Manejo de Pragas e Doenças na Pitaya
A pitaya, também conhecida como fruta do dragão, é uma cultura em ascensão devido ao seu valor comercial e nutricional.
Mas, seu cultivo enfrenta desafios significativos com pragas, doenças e danos causados pelo sol. Este guia aborda as principais ameaças e oferece orientações para o manejo eficaz.
Pragas da Pitaya
Abelha Irapuá
A abelha irapuá é uma das pragas mais danosas para a pitaya, causando buracos nos frutos que facilitam a entrada de patógenos.

Mesmo que as abelhas causam danos na pitaya, não é recomendado usar defensivos químicos em abelhas ou em colmeias. Elas são essenciais na polinização e reprodução de várias plantas nativas brasileiras.
Se você está tendo ataque intenso de abelha arapuá na pitaya, significa que as abelhas não tem alimentação comum delas, que são as plantas nativas. Sendo assim o controle pode ser feito com a reposição da mata e plantas nativas próximo ao plantio de pitaya.
Mas se não há plantas nativas você pode simplesmente inserir barreiras física nos frutos com papel impermeável, plástico ou tecido-não-tecido (TNT) logo após a polinização.

e monitoramento contínuo.
Percevejos
Os percevejos, como Largus rufi pennis, Largus humilis, Zicca annulata e Chinavia sp., sugam a seiva das plantas, enfraquecendo-as.

Os danos acontecem em cladódios, botões florais e frutos. Em pitaya, tem sido observado que os danos ocasionados pelos percevejos se restringem a casca e não atingem a polpa.

O manejo do percevejo pode ser através do uso de armadilhas distribuídas no pomar e controle biológico.

Veja também: Percevejos na agricultura: como identificar?
Cochonilhas
As cochonilhas alimentam-se da seiva da planta, promovendo o aparecimento de fumagina.

As cochonilhas se apresentam em várias espécies, consequentemente, possuem variadas formas e colorações
(branca, marrom, avermelhada, verde ou enegrecida).

Para controlar, recomenda-se a aplicação de óleo mineral e a introdução de inimigos naturais.
Veja: Controle biológico de cochonilha na agricultura.
Pulgões e Formigas
Os pulgões enfraquecem a planta ao sugar sua seiva, e as formigas os protegem em troca de secreções adocicadas.
A ocorrência de insetos sugadores em plantas é comum, afinal a
seiva das plantas é a fonte de alimento para esses insetos. No entanto, a ocorrência de infestação que cause dano, tem origem no desbalanço nutricional da cultura.

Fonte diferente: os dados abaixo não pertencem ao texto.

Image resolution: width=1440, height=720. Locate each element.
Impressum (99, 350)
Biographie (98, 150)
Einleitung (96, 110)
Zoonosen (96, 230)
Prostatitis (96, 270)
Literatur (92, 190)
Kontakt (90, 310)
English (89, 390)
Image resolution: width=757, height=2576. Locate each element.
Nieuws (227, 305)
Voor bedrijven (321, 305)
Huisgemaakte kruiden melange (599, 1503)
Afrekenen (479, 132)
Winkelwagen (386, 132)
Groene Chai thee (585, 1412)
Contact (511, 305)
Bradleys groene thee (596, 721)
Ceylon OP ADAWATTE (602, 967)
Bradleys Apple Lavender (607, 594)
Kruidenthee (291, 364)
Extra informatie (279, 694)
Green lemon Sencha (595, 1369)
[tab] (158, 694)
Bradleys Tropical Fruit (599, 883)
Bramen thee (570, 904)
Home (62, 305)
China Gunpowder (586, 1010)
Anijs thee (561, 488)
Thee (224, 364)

A primeira medida de controle é a nutrição equilibrada do solo e da planta. É bom trabalhar o solo não apenas nutrição para suprir temporariamente a ausência de determinados elementos mas também formar o perfil também com matéria orgânica.
A segunda medida é o controle biológico, por meio de inimigos naturais a serem mantidos na área, por meio de diversificação vegetal.

Essa diversificação vegetal significa fazer o plantio proposital de espécies que favoreçam a sobrevivência dos inimigos naturais, pois haverá alimento e abrigo para diversos organismos, que ao se alimentarem dos insetos pragas, trabalharão para o agricultor.
Cochonilhas e pulgões também podem ser controlados pela pulverização de uma mistura contendo 1 litro de água, mais 1% de óleo mineral (10 ml de óleo) e 1% de detergente neutro (10 ml de detergente).
Besouros
Besouros como Diabrotica speciosa causam danos significativos ao se alimentarem das folhas e flores da pitaya.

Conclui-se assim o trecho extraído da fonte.